Top of Task input

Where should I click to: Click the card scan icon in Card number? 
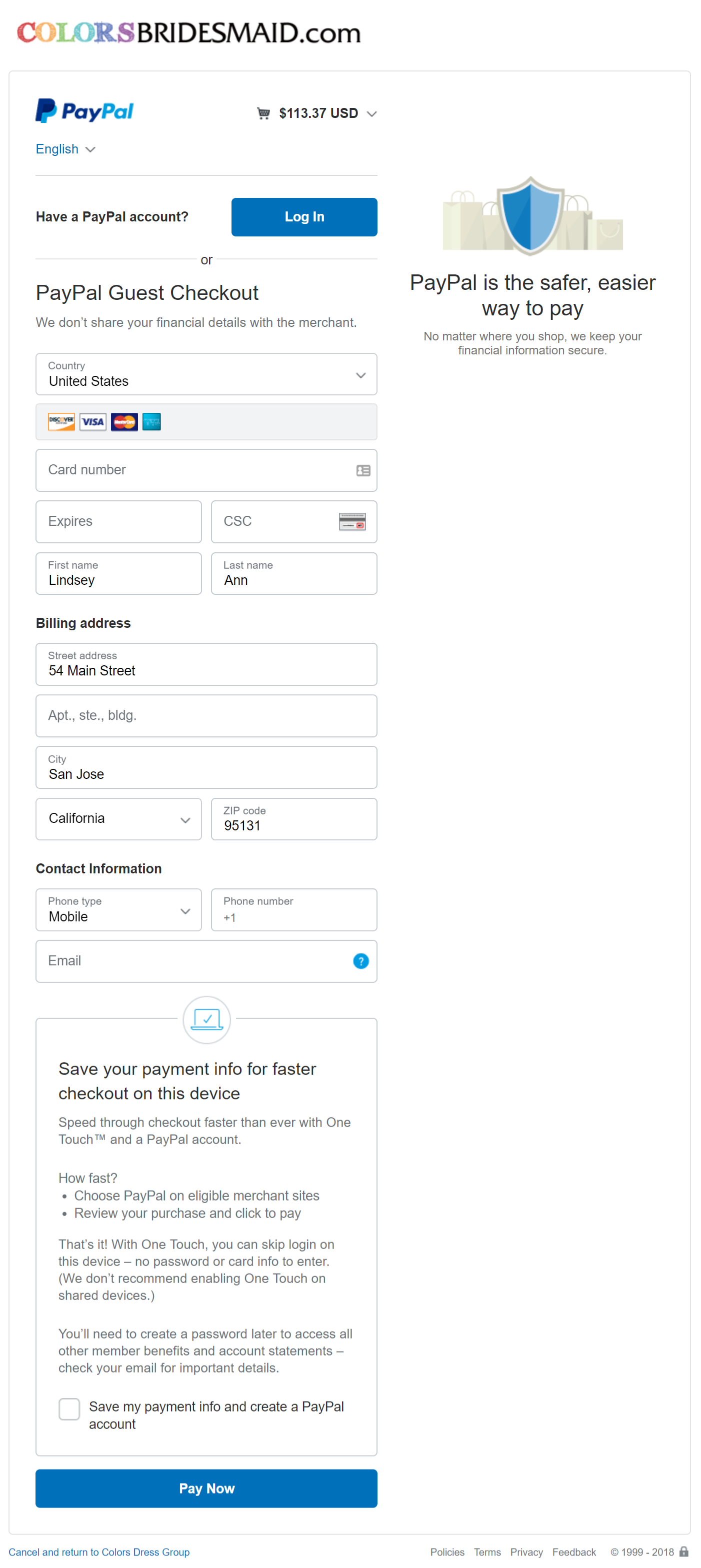363,470
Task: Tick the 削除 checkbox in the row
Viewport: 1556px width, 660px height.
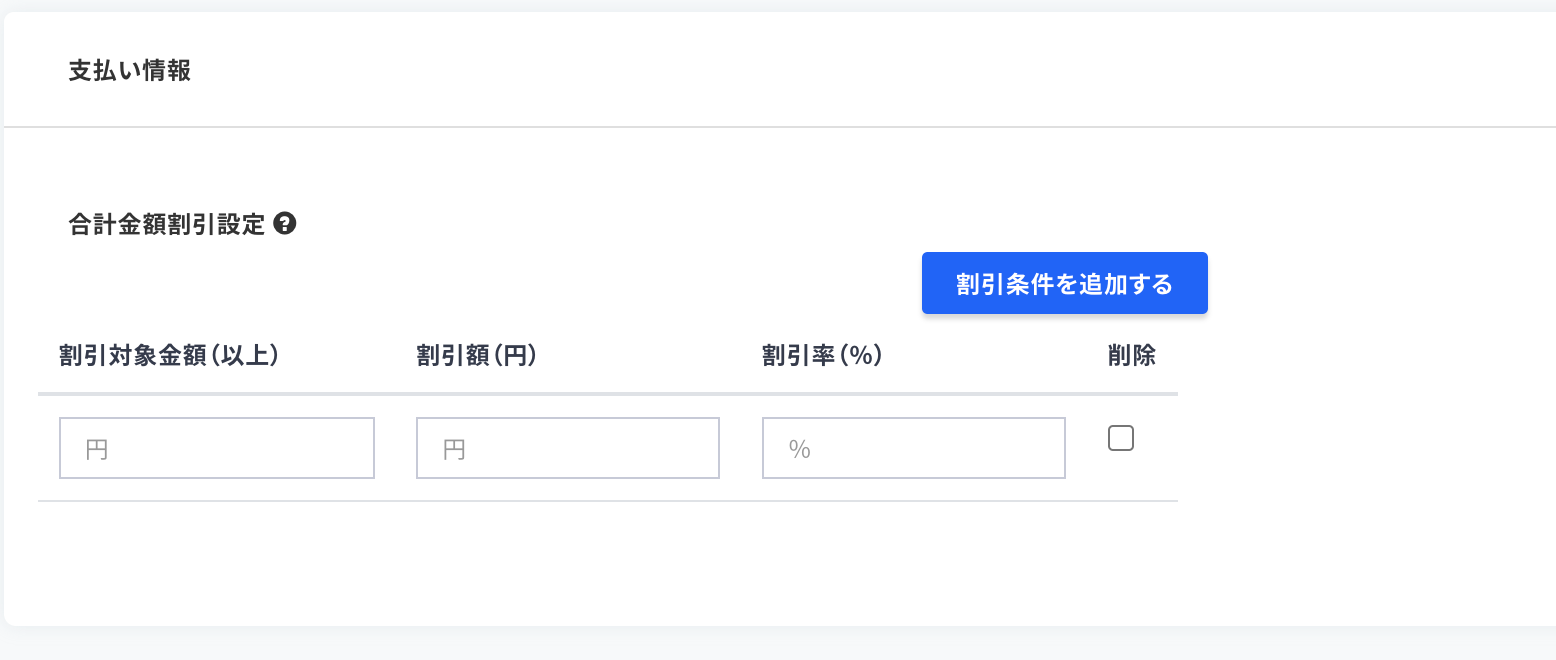Action: click(x=1121, y=438)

Bottom of Task input

● Directions
Once the pictures are dropped, set down everything else in the records exactly.

● Solution to the problem
Where should I click to: Click the card scan icon in Card number? 
363,470
Task: Tick the 削除 checkbox in the row
Viewport: 1556px width, 660px height.
Action: click(x=1121, y=438)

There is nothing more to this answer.